My recent work embraces the theme of Lost Books, the good old book, which also symbolizes myself, a creature of books, adrift in an inchoate Dataverse. The culture of print tries to hold back the tide, or struggles to remain relevant by reimagining itself for the highly interactive, digital multimedia Web. And of course the Web is just the infant form of whatever is coming.
My inspirations in the art world are many, including, first and foremost, the exhibition, Shu: Reinventing Books in Contemporary Chinese Art at SAAM, especially Xu Bings works, for his playful deconstruction of the mystique of the book, and of language itself; also Borges short stories, Neal Stephensons historical and speculative fictions (especially Diamond Age) and Peter Greenaways film, Prosperos Books.
A powerful influence from my childhood was my fathers library, with emphases on surreal and fantastic art (especially Max Ernst), William Blake and James Joyce scholarship, science fiction and the fine volumes of the Limited Editions Club.

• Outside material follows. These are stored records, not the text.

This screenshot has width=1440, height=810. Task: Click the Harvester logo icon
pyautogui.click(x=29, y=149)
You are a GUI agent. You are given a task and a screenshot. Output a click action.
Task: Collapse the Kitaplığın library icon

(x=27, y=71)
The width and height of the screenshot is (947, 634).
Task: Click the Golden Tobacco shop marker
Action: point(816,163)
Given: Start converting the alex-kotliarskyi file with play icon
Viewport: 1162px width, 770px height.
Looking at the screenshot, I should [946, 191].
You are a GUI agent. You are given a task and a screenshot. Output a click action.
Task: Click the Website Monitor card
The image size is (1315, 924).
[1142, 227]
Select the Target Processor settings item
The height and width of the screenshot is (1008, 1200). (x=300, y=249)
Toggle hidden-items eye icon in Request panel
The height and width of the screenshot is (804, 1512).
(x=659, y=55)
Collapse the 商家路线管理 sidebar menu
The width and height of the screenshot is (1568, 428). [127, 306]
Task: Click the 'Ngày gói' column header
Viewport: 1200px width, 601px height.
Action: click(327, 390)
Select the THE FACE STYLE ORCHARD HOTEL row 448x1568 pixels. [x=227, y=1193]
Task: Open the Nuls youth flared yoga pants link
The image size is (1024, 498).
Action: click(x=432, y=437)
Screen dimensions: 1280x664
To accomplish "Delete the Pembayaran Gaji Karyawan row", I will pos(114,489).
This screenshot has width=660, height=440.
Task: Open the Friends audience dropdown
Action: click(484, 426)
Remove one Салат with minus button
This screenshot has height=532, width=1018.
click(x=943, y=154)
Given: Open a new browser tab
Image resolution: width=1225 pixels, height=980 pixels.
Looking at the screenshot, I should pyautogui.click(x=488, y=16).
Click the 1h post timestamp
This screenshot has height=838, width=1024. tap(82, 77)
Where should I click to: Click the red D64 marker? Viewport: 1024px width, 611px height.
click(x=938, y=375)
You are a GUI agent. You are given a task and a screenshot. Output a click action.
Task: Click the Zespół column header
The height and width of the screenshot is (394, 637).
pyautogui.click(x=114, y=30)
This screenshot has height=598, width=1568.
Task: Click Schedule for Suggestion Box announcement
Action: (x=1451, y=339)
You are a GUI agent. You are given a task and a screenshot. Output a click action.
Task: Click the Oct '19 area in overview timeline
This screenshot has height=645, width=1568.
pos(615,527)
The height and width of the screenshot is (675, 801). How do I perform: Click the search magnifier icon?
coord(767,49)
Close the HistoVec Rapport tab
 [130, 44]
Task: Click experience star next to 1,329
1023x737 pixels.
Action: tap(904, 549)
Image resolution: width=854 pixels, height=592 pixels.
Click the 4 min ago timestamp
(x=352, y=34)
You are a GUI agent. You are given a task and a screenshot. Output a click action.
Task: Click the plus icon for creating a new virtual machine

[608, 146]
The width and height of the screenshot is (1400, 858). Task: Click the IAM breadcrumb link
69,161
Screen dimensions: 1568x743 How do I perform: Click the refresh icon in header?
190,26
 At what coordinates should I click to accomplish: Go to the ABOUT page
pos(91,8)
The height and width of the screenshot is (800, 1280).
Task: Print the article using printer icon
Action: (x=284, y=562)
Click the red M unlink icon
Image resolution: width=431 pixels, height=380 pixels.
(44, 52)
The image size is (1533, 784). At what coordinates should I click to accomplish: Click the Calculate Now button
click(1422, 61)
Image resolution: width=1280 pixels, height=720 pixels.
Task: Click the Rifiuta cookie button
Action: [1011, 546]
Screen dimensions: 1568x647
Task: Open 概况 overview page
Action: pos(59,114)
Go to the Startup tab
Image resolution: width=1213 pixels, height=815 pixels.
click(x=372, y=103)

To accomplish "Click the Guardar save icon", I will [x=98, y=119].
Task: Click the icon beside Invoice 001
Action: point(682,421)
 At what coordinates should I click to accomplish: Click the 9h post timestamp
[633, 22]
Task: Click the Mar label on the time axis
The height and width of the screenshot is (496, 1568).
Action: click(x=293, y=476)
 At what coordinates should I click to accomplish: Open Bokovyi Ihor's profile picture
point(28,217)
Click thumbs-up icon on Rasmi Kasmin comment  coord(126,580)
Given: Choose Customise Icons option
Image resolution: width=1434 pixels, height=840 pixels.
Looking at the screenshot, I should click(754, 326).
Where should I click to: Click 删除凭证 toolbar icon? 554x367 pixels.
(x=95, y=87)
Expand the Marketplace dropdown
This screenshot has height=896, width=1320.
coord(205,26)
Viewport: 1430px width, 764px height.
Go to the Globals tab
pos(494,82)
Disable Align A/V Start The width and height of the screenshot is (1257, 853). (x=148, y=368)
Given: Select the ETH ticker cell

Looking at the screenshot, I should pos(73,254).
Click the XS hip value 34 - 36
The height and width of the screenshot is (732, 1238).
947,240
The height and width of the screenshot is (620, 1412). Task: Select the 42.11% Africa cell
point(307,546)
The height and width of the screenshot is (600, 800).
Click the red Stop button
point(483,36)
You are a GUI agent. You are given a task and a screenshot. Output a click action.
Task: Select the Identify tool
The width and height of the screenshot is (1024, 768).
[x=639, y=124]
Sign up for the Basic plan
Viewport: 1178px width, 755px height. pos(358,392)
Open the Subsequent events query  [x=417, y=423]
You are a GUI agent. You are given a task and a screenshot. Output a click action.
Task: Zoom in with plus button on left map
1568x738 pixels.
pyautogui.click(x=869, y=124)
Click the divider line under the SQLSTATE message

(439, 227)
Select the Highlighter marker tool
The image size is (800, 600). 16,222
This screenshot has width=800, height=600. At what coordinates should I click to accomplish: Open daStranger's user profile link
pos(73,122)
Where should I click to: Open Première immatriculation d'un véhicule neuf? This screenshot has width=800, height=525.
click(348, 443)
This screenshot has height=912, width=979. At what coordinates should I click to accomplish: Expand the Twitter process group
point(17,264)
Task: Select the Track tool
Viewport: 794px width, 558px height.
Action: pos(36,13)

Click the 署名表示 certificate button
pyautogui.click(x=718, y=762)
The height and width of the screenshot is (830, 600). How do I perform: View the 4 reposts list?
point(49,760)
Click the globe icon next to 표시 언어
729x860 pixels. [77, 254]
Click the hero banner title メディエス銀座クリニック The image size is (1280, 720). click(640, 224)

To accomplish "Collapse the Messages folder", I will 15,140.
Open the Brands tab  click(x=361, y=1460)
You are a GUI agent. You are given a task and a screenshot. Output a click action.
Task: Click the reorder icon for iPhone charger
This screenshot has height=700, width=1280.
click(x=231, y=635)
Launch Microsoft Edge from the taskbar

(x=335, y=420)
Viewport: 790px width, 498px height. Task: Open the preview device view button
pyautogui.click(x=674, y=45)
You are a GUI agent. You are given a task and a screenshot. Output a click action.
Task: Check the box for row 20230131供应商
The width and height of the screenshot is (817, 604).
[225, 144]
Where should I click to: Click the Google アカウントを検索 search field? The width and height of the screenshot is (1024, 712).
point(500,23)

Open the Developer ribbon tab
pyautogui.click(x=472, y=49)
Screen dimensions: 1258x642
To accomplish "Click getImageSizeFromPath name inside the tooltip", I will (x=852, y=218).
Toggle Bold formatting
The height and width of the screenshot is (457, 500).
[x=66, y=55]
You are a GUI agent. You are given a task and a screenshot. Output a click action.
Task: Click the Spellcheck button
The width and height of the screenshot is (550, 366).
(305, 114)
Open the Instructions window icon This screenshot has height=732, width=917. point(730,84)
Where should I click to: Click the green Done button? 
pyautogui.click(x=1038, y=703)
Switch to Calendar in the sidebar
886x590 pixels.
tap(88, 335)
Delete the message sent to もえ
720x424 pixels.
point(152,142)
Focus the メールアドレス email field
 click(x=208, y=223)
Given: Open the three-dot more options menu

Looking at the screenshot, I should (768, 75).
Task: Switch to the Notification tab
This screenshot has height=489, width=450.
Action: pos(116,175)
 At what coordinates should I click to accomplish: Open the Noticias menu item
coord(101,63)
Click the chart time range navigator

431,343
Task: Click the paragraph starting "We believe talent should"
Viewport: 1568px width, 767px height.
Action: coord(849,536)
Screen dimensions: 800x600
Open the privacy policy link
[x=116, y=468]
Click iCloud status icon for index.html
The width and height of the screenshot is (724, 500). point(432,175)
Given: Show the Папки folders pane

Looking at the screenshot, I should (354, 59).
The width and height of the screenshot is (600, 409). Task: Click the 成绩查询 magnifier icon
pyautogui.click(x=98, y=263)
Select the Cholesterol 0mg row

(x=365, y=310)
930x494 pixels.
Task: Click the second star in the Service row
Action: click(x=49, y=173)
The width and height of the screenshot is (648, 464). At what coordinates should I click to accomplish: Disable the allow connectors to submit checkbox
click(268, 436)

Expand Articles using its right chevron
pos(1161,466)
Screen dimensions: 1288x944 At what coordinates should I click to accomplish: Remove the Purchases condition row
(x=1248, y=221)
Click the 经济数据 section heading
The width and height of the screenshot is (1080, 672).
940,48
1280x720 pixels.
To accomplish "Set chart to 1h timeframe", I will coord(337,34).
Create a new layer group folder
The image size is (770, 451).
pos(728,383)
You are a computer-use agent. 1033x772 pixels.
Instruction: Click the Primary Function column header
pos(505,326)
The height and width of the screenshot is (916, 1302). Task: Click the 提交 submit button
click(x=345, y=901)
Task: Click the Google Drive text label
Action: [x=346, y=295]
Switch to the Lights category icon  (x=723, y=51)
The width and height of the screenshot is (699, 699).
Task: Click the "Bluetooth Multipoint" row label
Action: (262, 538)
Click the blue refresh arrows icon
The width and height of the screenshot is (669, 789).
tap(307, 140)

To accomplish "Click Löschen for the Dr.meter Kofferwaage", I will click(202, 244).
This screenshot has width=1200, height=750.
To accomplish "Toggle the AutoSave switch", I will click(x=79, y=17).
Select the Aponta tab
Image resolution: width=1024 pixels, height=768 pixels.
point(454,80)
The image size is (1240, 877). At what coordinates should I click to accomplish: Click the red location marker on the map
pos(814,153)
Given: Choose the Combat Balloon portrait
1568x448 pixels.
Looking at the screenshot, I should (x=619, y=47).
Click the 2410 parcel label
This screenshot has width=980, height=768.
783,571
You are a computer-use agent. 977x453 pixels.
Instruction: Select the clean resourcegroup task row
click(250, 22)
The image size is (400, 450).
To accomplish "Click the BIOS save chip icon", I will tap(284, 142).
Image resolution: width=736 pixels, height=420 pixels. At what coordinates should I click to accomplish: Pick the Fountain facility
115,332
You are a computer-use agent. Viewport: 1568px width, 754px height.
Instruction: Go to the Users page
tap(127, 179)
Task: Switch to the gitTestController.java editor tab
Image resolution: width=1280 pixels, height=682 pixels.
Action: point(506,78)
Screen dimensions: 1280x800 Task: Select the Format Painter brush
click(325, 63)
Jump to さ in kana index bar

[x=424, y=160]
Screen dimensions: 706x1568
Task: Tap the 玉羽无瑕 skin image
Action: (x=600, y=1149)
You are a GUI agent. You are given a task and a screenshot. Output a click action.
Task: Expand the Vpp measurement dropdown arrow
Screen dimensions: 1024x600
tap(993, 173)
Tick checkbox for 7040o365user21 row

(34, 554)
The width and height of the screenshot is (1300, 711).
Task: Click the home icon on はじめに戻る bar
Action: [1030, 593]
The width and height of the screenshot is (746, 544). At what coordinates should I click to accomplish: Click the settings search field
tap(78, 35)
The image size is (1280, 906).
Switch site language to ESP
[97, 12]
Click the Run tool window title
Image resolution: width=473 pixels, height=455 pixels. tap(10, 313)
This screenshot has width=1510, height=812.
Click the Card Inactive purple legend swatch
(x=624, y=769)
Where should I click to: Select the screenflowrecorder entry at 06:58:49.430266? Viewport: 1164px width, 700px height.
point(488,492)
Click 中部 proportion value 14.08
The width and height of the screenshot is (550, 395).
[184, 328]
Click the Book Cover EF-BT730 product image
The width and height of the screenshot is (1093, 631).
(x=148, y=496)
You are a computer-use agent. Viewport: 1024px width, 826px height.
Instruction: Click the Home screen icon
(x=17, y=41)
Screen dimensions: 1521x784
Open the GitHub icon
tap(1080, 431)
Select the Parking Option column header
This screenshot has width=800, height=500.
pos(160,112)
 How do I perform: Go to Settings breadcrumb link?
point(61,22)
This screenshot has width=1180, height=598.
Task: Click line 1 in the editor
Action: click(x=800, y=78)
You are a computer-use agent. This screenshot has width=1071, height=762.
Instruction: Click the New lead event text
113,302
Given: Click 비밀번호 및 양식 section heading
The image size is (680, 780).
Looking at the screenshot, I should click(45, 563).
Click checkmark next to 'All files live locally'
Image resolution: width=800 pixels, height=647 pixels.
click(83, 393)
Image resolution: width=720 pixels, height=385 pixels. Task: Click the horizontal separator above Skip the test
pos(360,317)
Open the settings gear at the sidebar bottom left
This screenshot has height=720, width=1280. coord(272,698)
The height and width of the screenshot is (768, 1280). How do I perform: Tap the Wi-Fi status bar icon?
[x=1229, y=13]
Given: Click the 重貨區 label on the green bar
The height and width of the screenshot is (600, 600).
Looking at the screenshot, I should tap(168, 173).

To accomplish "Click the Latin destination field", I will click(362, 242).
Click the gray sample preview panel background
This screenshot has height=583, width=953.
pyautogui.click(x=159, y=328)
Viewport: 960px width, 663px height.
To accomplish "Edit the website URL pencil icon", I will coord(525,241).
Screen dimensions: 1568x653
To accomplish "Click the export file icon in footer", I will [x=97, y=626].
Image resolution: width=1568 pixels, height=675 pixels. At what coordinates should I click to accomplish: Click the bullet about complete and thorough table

Ernie Kovacs TV special, Eugene, with its surreal library, also impressed me as a young child.
Thus far, my Lost Books have mostly been confined to my online galleries, particularly the ones at deviantArt.com, where I have a gallery of 900 works, and have created the Lost Book Club and Museum, which currently has about fifty members and 350 works in its gallery. One of my recent pieces was used as a poster for a literature and cognitive science seminar at Stanford University.
I would like to exhibit these works in an assemblage of sculptural and digital elements (flat screen or projection), the book and its content, and to publish a book of Lost Books (ideally with an electronic paper cover, like the forthcoming anniversary issue of Esquire). I have also long contemplated the creation of a card deck, a kind of 21st century tarot for navigating the near future, updating McLuhans 1969 Distant Early Warning cards.
In speaking of robots, cyborgs and virtual worlds, I am not conjuring a high-tech future. These are metaphors that seem applicable to the brief history of human consciousness. As a species, embedded in the web of life, we havent a clue where our investigations may lead us, or what the limits of our potential may be. We gravitate to narratives and systems that promise certainty, but I believe, as quantum theory suggests...
The Universe contains a MAYBE.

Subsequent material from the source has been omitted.